24-hour urinary Ca2+

A 24-hour urinary Ca2+ excretion is used to assess the risk of renal stones and to differentiate PHPT from familial hypocalciuric hypercalcemia (FHH). Patients with FHH have an abnormality in Ca2+ receptor gene expression in parathyroid cells and renal tubular cells that could lead to parathyroid-mediated hypercalcemia and hypocalciuria. FHH is differentiated from PHPT by calculating a 24-hour urinary Ca2+/Cr ratio. A value of <0.01 is diagnostic of FHH; whereas values >0.02 indicate PHPT. The test can be more accurate when the patient is on a normal Ca2+ and salt diet, when the estimated glomerular filtration rate is >60 mL/min/1.73 m2, and when the serum 25(OH) vitamin D level is >30 ng/dL.15 Adequate urine volume is necessary for the 24-hour Ca2+/Cr ratio to be valid.

Renal imaging

Kidney stones and high Ca2+ deposits in the kidneys are the common manifestations of PHPT. Renal X-ray, computed tomography (CT), or ultrasonography are recommended in the evaluation of patients with PHPT. An incidental finding of either kidney stones or high Ca2+ deposits in the kidneys is an indication for surgery.10

Bone density/DEXA (dual energy X-ray absorptiometry) scan with a vertebral fracture assessment (VFA)

Asymptomatic PHPT individuals with osteoporosis (T-score < 2.5) or vertebral compression fracture benefit from surgical management.10 It is essential to obtain densitometry at 3 sites: the lumbar spine, the hip, and the distal third of the radius.

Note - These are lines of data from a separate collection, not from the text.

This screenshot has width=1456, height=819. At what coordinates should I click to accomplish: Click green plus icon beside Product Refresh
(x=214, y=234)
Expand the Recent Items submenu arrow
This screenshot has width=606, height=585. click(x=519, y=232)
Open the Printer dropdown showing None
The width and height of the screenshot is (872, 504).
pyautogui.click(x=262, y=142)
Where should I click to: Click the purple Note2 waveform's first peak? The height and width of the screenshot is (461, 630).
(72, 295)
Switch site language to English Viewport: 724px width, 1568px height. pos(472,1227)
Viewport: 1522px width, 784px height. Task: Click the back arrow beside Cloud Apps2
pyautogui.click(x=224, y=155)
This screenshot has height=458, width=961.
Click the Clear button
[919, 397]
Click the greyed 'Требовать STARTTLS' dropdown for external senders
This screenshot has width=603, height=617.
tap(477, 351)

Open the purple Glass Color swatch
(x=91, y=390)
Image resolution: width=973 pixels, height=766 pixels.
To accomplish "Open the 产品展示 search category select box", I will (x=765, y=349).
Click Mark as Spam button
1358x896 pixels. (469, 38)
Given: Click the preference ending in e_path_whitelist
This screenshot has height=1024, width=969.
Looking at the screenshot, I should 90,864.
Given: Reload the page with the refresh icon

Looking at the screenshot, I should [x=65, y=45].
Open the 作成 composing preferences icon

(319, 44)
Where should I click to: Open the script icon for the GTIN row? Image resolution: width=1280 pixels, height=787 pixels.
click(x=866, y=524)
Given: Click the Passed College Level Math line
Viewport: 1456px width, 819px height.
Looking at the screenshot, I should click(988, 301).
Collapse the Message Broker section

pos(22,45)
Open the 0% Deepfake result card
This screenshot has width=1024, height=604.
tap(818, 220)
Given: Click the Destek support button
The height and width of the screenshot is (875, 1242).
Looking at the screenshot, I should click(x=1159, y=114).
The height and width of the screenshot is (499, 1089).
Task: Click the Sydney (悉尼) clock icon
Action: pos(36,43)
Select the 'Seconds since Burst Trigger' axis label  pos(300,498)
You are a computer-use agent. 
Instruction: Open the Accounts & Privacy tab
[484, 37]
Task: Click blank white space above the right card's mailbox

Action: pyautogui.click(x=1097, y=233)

Due to differing amounts of cortical and cancellous bone at the 3 sites and the differential effects of PTH on the cortical and cancellous bone, measurement at all 3 sites allows a clear estimation of the severity of the hyperparathyroid process on the skeleton.16 Therefore, consider measuring serum PTH if the patient has severe osteoporosis or fragility fractures that cannot be explained or that are unresponsive to treatment.

Management

The primary modality of treatment in PHPT is parathyroidectomy. The benefits are many, including an increase in bone mineral density (BMD) and reduction in fractures and kidney stones.10 With modern imaging and intra-operative PTH measurement, the success of minimally invasive parathyroidectomy is high in experienced hands. Patients with PHPT should be referred to an endocrinologist before surgery.

Surgery

Consider surgery if the patient meets any one of the following criteria:

1) overt clinical manifestations (stones, fractures)

2) serum Ca2+ >1 mg/dL above the upper limit of normal

3) Cr clearance <60 mL/min

4) low BMD with a T score ≤2.5 at any site

5) age <50 years

6) uncertain prospect for follow-up.